▶ _Exercise details_: In the data below, find the line that contains "Task: Open info" and the line that contains "1448x766 pixels.". Copy both, plus every line between them, exactly.

▶ _Records shown_:
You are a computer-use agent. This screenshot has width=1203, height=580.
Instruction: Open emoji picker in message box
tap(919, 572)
* * *
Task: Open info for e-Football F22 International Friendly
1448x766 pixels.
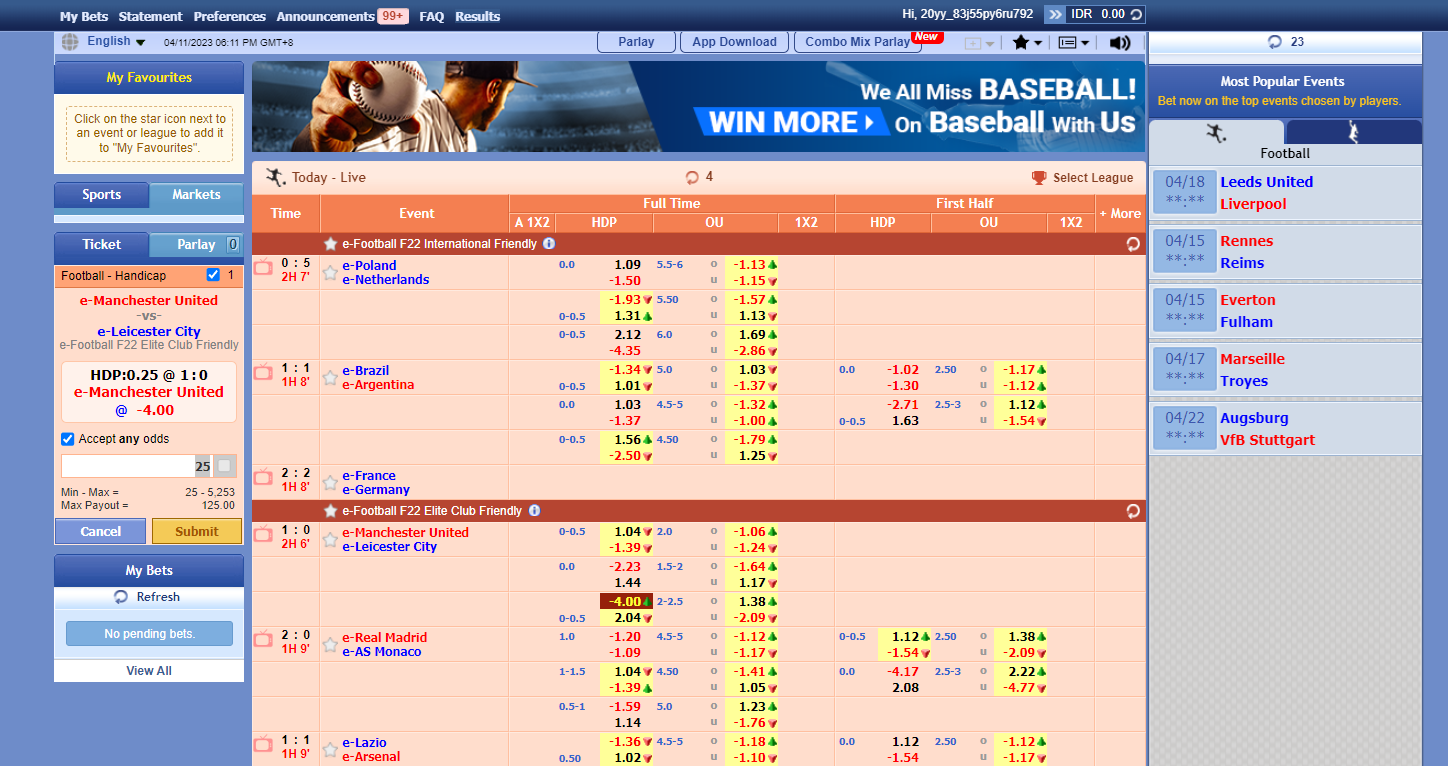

▶ _Exercise result_:
Task: Open info for e-Football F22 International Friendly
1448x766 pixels.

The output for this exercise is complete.